We Work Office Space

Innovation of the Workplace is Not Just About Cost Savings

Using an office at WeWork feels a lot like checking in at a swank hotel. Indie music plays softly in the reception area. Young professionals with laptops sprawl across couches, beanbag chairs, and even pillow-covered stacks of wooden pallets, sipping artisanal coffee or lemon-accented water. Depending on the day, help yourself to a waffle brunch, or sign up for a $1-per-minute massage in a conference room.

This is the third in our series on the future of the workplace. You can find the first one here and the second one here.

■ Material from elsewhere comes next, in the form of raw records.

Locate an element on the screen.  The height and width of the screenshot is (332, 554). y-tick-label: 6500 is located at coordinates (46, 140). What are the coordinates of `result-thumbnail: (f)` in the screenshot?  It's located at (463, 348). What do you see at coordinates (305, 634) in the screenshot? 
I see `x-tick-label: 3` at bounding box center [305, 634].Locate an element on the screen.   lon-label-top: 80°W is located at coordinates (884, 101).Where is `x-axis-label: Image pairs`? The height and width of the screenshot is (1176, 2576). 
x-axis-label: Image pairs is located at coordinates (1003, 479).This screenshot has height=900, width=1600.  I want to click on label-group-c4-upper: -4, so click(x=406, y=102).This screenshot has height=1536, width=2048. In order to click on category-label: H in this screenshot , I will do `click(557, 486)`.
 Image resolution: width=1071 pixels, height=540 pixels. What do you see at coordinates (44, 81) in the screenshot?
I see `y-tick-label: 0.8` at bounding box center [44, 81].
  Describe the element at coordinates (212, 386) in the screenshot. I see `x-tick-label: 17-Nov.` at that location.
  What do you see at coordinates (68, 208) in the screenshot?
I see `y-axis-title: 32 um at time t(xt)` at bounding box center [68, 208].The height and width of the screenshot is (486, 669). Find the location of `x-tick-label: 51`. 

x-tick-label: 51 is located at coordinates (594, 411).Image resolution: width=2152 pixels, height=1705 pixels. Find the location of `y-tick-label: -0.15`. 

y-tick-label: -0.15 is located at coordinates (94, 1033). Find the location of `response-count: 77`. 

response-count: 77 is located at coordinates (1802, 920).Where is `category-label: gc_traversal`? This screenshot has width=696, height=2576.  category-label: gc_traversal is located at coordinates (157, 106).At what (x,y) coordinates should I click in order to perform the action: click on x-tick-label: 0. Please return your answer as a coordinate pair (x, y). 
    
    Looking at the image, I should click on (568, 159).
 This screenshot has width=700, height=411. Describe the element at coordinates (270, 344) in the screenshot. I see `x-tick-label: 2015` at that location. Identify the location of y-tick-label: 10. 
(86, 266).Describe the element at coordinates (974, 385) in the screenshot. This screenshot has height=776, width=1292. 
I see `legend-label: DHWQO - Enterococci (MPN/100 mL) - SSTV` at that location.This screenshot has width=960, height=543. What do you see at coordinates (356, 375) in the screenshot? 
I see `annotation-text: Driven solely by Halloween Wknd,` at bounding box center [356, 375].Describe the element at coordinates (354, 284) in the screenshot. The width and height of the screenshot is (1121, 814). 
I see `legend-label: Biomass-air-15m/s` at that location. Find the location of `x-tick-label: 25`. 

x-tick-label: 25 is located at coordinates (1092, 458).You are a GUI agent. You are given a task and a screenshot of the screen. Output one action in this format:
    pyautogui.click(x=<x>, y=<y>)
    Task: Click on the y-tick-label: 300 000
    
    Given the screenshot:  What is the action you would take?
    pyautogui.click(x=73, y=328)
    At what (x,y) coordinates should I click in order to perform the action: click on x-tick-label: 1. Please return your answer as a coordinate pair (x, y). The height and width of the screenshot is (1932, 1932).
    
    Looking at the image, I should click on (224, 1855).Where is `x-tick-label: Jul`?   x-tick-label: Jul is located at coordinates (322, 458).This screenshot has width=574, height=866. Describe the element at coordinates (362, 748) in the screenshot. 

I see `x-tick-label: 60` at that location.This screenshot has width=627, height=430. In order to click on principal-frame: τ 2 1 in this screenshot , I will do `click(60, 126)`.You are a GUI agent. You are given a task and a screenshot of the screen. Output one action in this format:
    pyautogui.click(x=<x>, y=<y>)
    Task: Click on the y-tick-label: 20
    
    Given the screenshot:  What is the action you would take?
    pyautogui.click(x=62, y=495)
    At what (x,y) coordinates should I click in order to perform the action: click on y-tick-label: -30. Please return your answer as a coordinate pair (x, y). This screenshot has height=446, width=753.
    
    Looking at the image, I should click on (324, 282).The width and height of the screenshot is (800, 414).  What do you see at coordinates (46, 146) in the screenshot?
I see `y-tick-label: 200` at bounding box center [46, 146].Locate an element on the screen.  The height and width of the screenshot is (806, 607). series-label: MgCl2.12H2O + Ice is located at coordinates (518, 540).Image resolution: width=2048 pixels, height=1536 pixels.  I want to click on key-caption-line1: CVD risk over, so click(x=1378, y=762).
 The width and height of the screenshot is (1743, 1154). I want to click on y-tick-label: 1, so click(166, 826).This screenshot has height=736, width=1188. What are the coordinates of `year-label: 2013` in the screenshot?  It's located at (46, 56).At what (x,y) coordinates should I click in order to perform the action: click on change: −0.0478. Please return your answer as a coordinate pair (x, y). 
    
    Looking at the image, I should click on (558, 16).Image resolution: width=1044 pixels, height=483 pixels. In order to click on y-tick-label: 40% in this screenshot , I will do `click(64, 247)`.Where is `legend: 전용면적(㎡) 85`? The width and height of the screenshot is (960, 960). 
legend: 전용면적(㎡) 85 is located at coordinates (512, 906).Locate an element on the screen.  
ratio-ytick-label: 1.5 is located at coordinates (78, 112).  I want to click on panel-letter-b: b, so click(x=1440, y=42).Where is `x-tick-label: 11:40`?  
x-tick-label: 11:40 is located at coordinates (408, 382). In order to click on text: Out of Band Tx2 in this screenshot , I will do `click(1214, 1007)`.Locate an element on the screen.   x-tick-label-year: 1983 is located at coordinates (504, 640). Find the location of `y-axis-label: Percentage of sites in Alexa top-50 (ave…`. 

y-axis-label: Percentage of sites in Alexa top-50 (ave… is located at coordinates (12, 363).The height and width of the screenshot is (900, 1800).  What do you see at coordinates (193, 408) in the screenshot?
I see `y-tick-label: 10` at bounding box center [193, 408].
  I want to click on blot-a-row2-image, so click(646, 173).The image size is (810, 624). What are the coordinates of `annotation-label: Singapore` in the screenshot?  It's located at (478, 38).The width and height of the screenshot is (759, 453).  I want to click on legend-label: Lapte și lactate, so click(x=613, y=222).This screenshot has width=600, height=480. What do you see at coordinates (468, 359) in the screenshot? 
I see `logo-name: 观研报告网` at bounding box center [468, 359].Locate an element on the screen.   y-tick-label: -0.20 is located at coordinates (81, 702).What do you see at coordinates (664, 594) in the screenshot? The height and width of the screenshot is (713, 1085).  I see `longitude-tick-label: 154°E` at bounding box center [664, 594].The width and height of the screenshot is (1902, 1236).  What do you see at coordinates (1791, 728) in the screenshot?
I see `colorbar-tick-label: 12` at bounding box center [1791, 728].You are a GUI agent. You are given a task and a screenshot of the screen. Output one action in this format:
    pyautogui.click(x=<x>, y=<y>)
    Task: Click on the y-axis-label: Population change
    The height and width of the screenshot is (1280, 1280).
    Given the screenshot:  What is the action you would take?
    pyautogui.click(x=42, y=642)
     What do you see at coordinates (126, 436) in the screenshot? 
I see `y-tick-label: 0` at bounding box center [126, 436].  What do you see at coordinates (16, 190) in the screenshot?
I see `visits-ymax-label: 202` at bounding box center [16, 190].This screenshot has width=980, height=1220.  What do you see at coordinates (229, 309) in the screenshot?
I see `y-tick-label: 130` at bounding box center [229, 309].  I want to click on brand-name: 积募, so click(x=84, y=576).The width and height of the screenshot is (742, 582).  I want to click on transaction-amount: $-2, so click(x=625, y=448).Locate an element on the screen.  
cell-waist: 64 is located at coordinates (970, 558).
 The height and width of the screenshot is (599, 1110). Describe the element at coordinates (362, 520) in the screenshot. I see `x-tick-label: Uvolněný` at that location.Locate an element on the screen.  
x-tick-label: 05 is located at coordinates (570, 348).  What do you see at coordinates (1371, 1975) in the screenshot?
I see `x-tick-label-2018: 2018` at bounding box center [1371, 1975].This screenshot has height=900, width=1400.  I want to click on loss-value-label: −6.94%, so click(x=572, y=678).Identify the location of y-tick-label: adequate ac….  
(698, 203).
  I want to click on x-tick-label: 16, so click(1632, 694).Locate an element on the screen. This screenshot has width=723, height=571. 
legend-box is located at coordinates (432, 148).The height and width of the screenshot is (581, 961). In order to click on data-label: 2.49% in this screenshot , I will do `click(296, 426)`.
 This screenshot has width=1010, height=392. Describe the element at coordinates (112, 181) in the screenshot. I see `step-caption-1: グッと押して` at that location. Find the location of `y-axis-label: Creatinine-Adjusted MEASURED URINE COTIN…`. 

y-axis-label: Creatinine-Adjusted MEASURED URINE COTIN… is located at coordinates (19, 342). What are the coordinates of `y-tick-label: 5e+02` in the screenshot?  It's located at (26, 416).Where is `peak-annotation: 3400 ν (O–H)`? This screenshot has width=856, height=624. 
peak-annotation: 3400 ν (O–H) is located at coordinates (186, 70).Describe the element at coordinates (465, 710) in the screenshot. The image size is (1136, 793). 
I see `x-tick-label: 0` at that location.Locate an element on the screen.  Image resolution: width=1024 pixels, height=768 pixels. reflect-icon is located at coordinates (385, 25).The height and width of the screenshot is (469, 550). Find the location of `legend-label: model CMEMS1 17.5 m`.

Fortune Magazine’s Best Places to Work had a special piece on WeWork, which is a new take on the shared workspace model. Most shared workspaces focus on cost reduction. A telecommuter or entrepreneur can rent an office or a desk in an open workplace and share facilities such as secretarial, reception, copying, wi-fi, conference rooms, and so on. By sharing these costs with others, you only pay for what you need. These are taking off like crazy all over the world. I worked in one myself in Miami for a while before moving to Boston.

My Take

But as I alluded to, WeWork takes a different approach. It is not about cost savings at all. In fact, it might cost more to house workers at WeWork than to rent a full office space. Their spaces run $400-$650 per person per month. But the reason is that they are recreating the allegorical start-up model from the dotcom boom. Their facilities have foosball tables, beanbag chairs, free waffle brunches, beer kegs, and all the things we associate with the halcion days of startup yore. They promote collaboration by hosting members-only happy hours and other events. They promote serendipitous collaboration by designing the layout so that members are likely to bump into each other on the way in and out, going to a conference room, the restroom, or to the kitchen.

They have so many corporations trying to sign up that they have to limit these to 20% of overall membership. Otherwise, it would lose the startup vibe. It would just be a bunch of suits playacting their entrepreneur dreams.

Your Turn

What do you think? Is it worth the extra money to have a shared workspace like this? Are they smart to limit corporate membership?